What's wrong with circle segments? I'll tell you what's wrong...

But first, while circular arcs were the basis of some font formats (most notably Bitstream), they were definitely not the primitive of Metafont, and I'm not sure about Ikarus either. Metafont's primitive is the cubic Bezier, just like PostScript, but, unlike Type1 fonts, Metafont lets you do stroking with elliptical pens and constructive area geometry.

From what I've been able to learn about Ikarus, the IK file format itself just specified corner points, tangent points, and on-curve points. It was basically up to the application to figure out how to fit an actual curve to those points. Certainly, circular arcs would be one approach, but I suspect that Hermite splines may have been used as well.

Now, in order to argue which geometric primitive is *best*, I have
to define the goals. One such goal is that it be *expressive*,
meaning that, given an arbitrary smooth curve, I can fit it with a
relatively small number of primitives (each with a relatively small
number of paramters). Love or hate them, cubic Beziers are awesomely
expressive.

And circular arcs do not have this property. You need quite a few of them to closely fit an ellipse, say. Take a look at some Bitstream designs -- you'll see a great many more control points than in a typical Type1 font.

I believe that curve smoothness is best defined as variation in curvature. By this metric, circular arcs are not that great; as you follow a curve, you'll have constant curvature along arcs, but a discontinuities at the joins between arcs. Of course, the more arcs you use, the less the discontinuity, but that's true of just about any primitive. Heck, you can make a decent enough outline from straight lines if you're willing to use enough.
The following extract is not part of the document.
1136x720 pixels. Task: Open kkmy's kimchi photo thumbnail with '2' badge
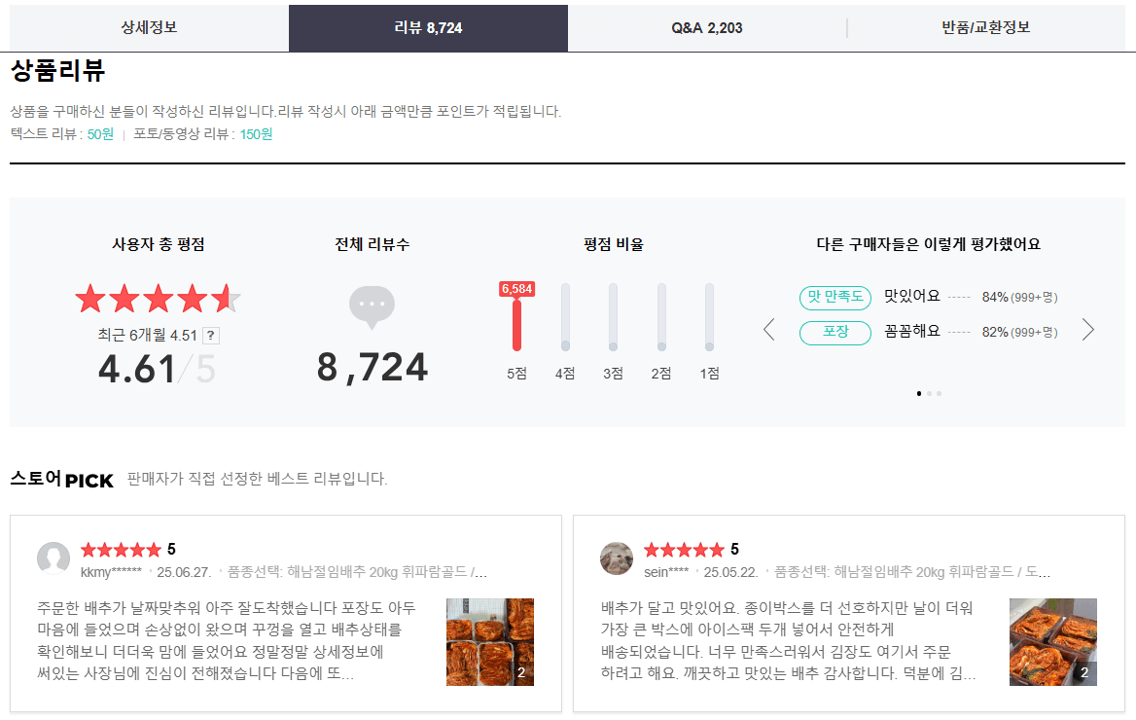click(489, 642)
Beziers *can* in fact be made to be curvature-continuous, at
joins as well as the interior of the primitive. In fact, one of the
central themes of John Hobby's work on Metafont was a global optimizer
to choose tangents at knots to minimize curvature discontinuities
(technically, for reasons of numerical stability, his algorithm zeros
out the discontinuity in "mock curvature", a linear
approximation to curvature, but the difference is subtle).

But Beziers are not naturally curvature continuous. In fact, my experience is that it's very difficult to design smooth Bezier curves by eyeball, especially as more control points are added. This is a subjective criterion, but I think it's possible to quantify it, as well: how well does curve smoothness hold up when you perturb the control points (or other parameters)? In general, if you start with a smooth Bezier curve, perturbation will make it worse.
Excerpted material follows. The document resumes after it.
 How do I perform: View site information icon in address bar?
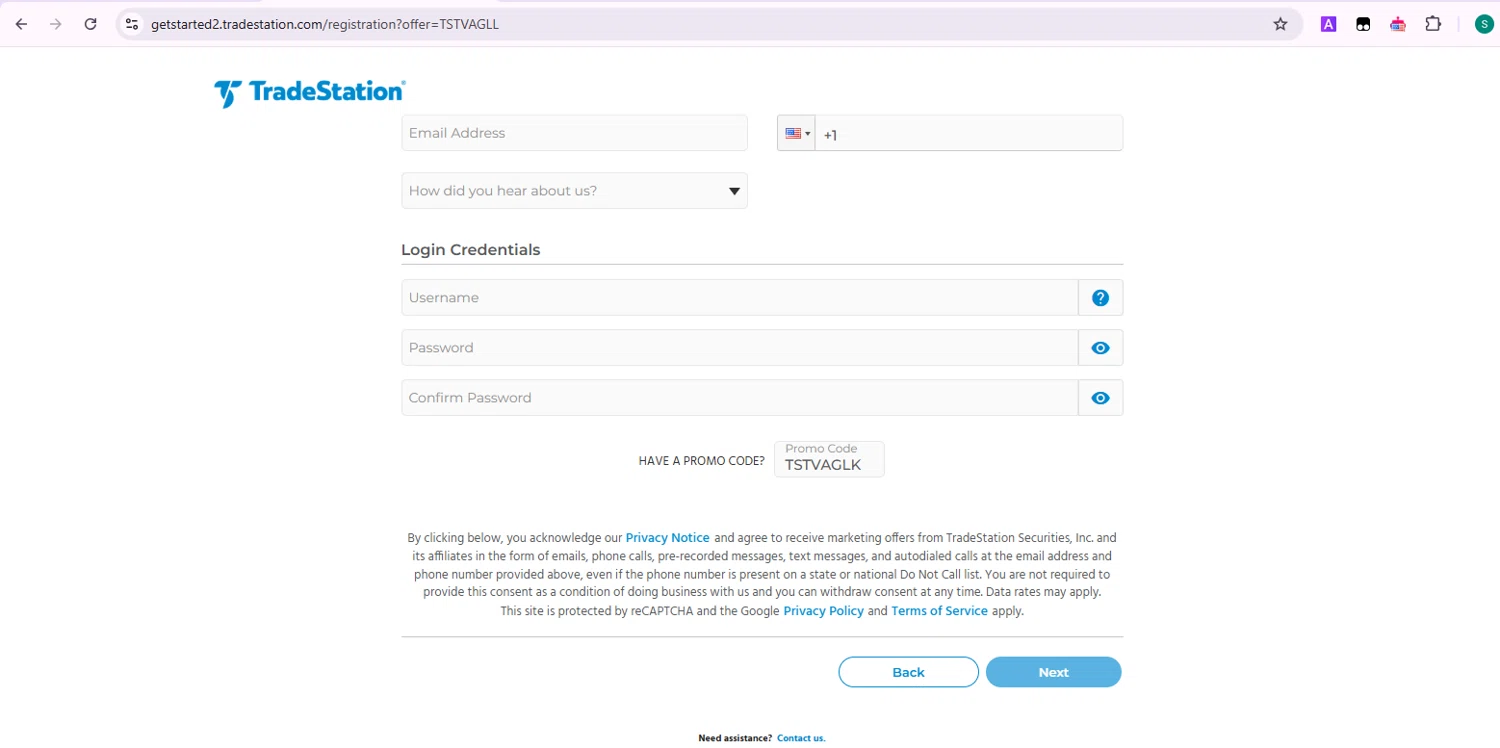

This criterion is especially important when you're dealing with meta-fonts (of whatever flavor). In fact, Adobe's use of linear interpolation of cubic Bezier control points in their Multiple Master technology doesn't even guarantee tangent continuity, much less smoothness. It can be made to work well, but requires care and skill.
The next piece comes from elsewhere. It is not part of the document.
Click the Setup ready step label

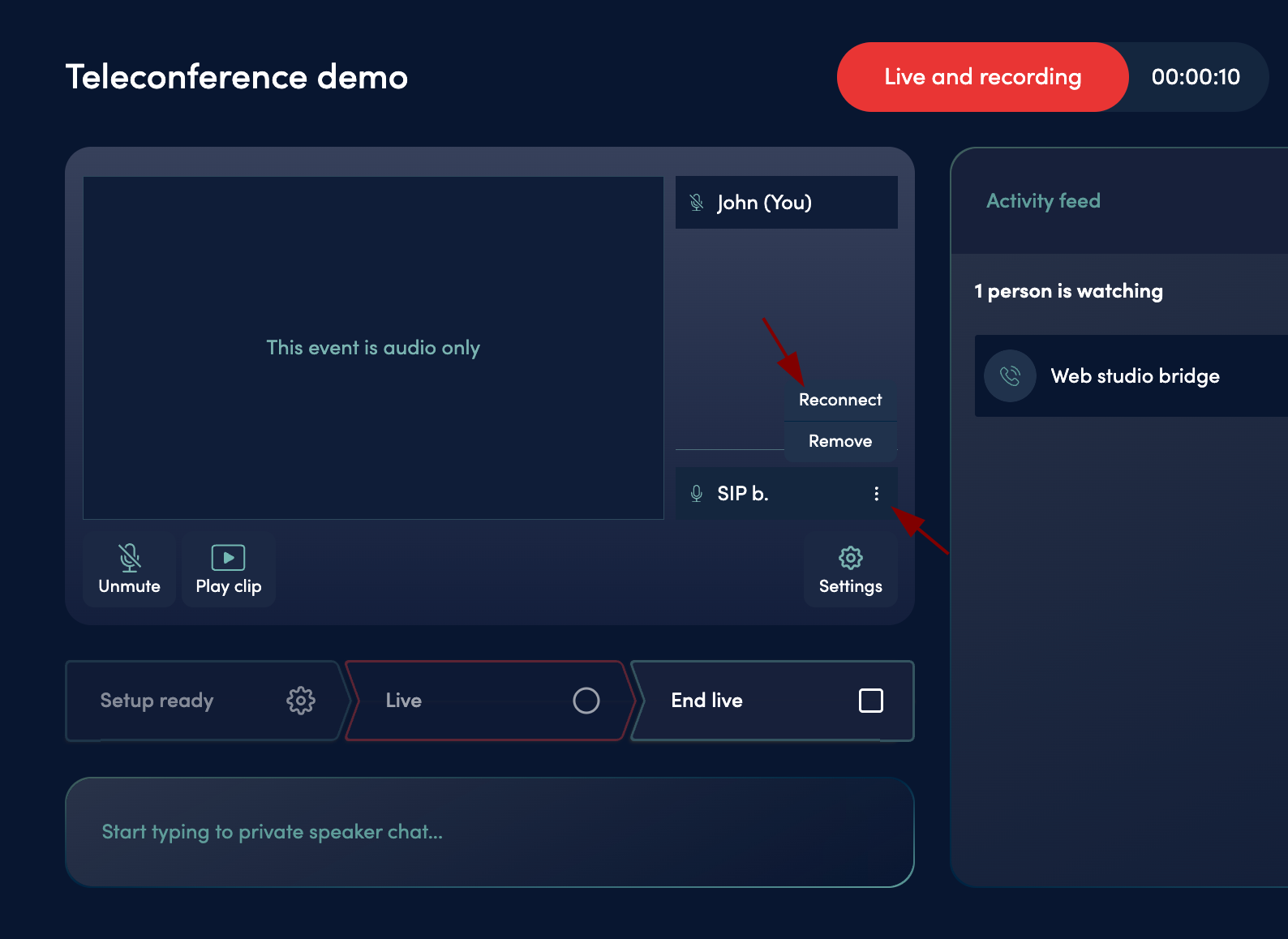[157, 701]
By these criteria, segments of the Cornu spiral are an excellent primitive. They are expressive in a way that circular arcs are not (in particular, you can cut from the central segment to make a very pretty "S" curve), while at the same time a Hobby-style global optimizer to determine the tangents can guarantee continuity of curvature across the whole curve. Variation of curvature is linear along the interior of the primitive, so you can't get wide swings there either, as you can in Beziers.

It also helps that the Cornu spiral representation is so concise - the primitive is fully determined by the endpoints and tangents at the endpoints (six degrees of freedom, as opposed to four for straight lines and eight for cubic Beziers). I believe this will help make the user interface both simple to learn and productive to use.

And I am hacking on a pattern plate editor, so if you're patient you will be able to play with it before too long.